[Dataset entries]
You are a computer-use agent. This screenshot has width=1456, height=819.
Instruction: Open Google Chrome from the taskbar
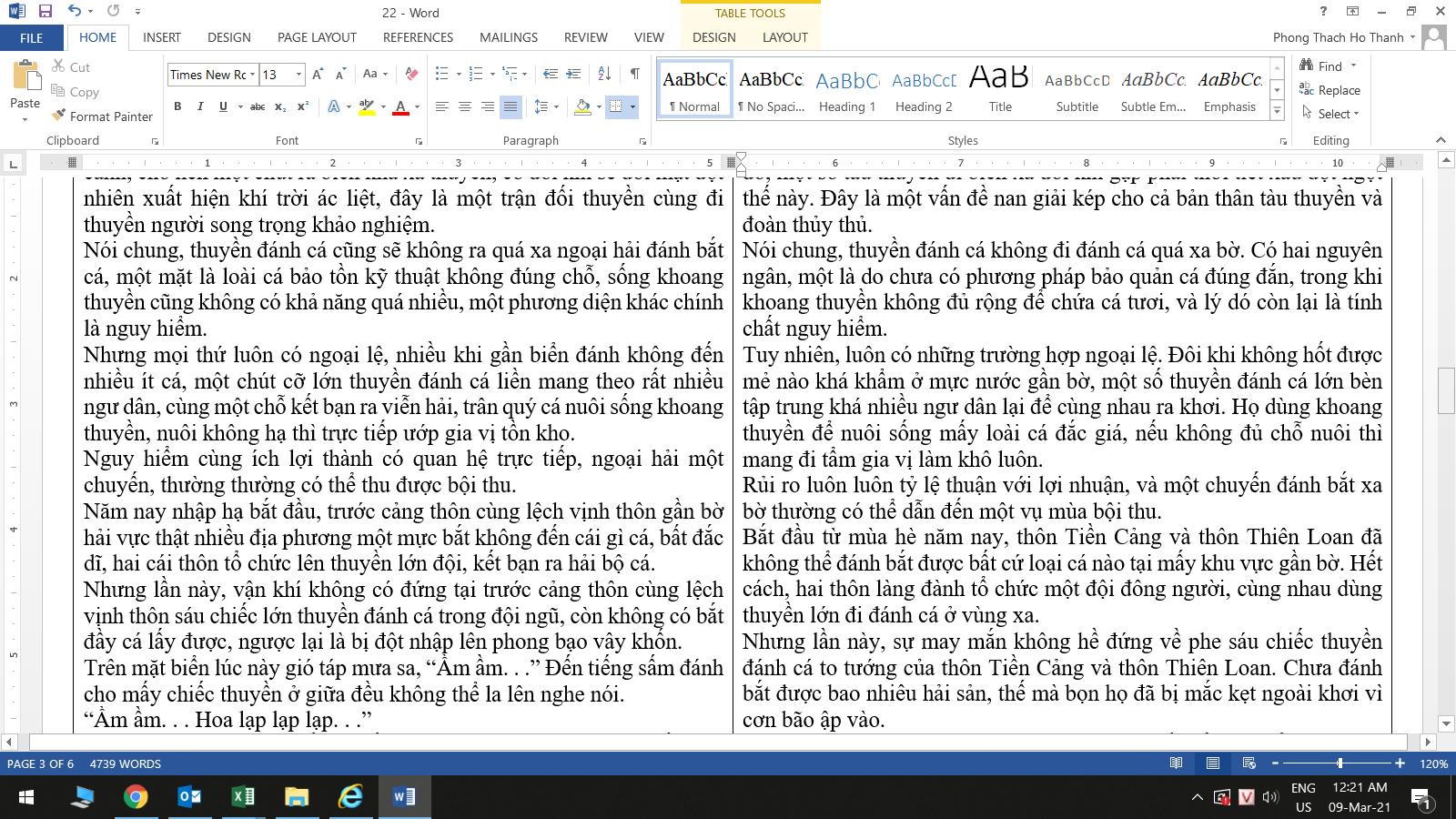click(x=136, y=797)
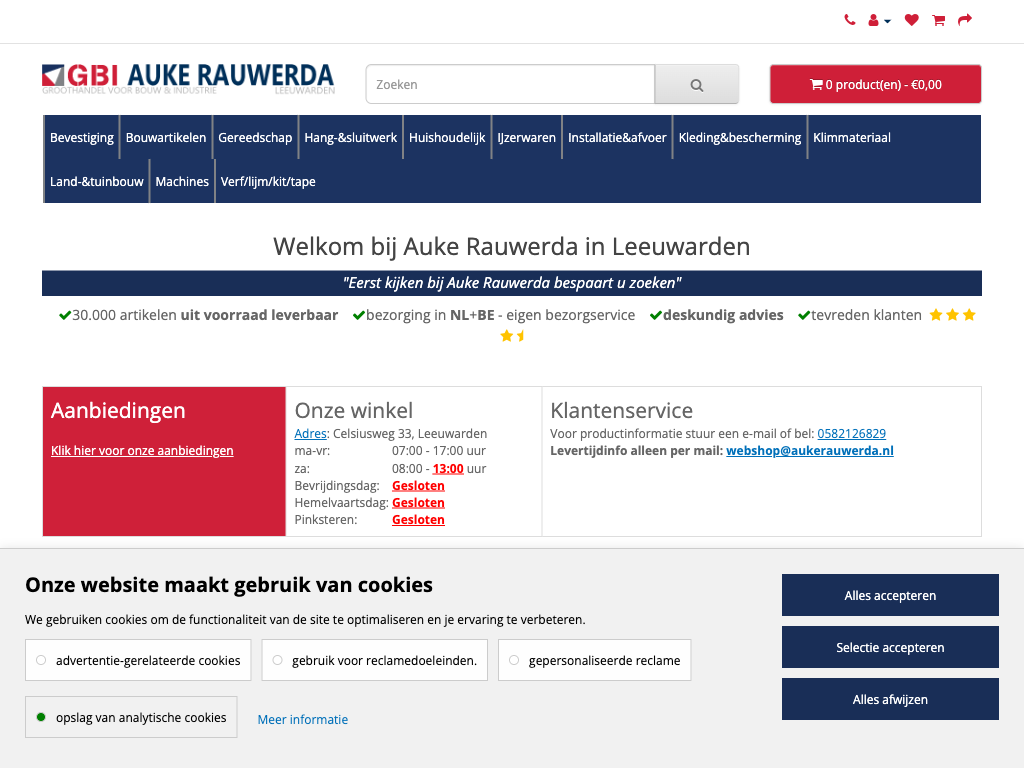Click the star rating icons
This screenshot has height=768, width=1024.
click(951, 315)
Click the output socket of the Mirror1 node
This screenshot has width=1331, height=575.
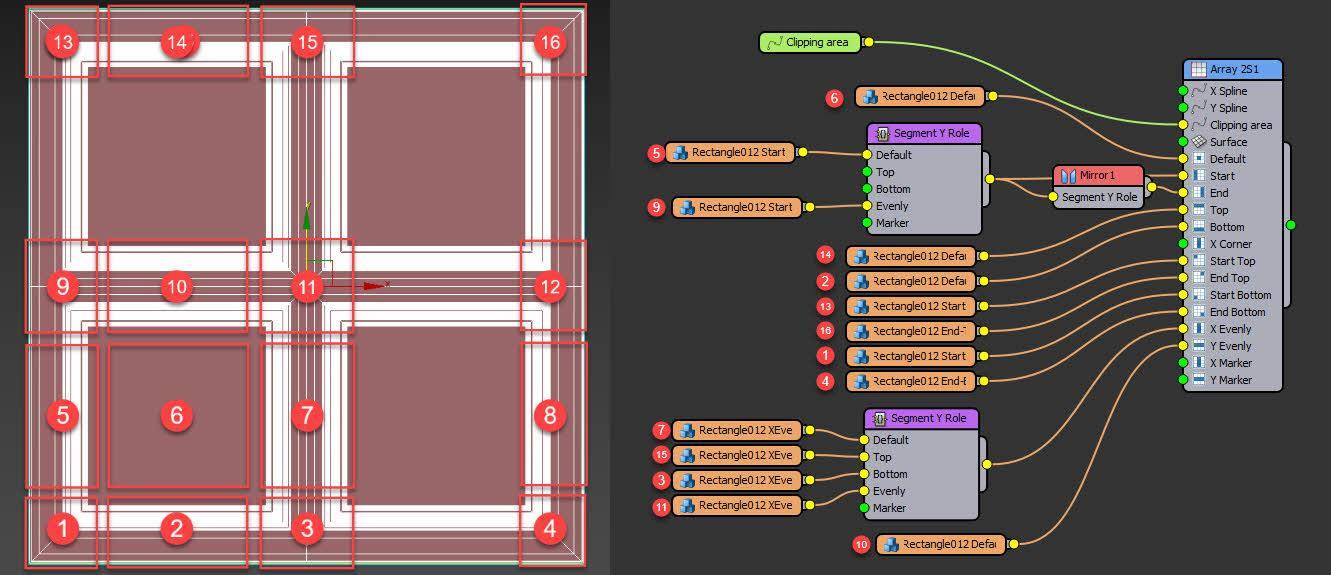click(x=1151, y=187)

* **WHAT THE TASK REQUIRES**:
Repeat every record above exactly, but leave out any pictures.

* **WRITTEN RESPONSE**:
You are a computer-use agent. This screenshot has width=1456, height=819.
Instruction: Open Google Chrome from the taskbar
click(x=136, y=797)
Click the star rating icons
This screenshot has height=768, width=1024.
click(951, 315)
Click the output socket of the Mirror1 node
This screenshot has width=1331, height=575.
click(x=1151, y=187)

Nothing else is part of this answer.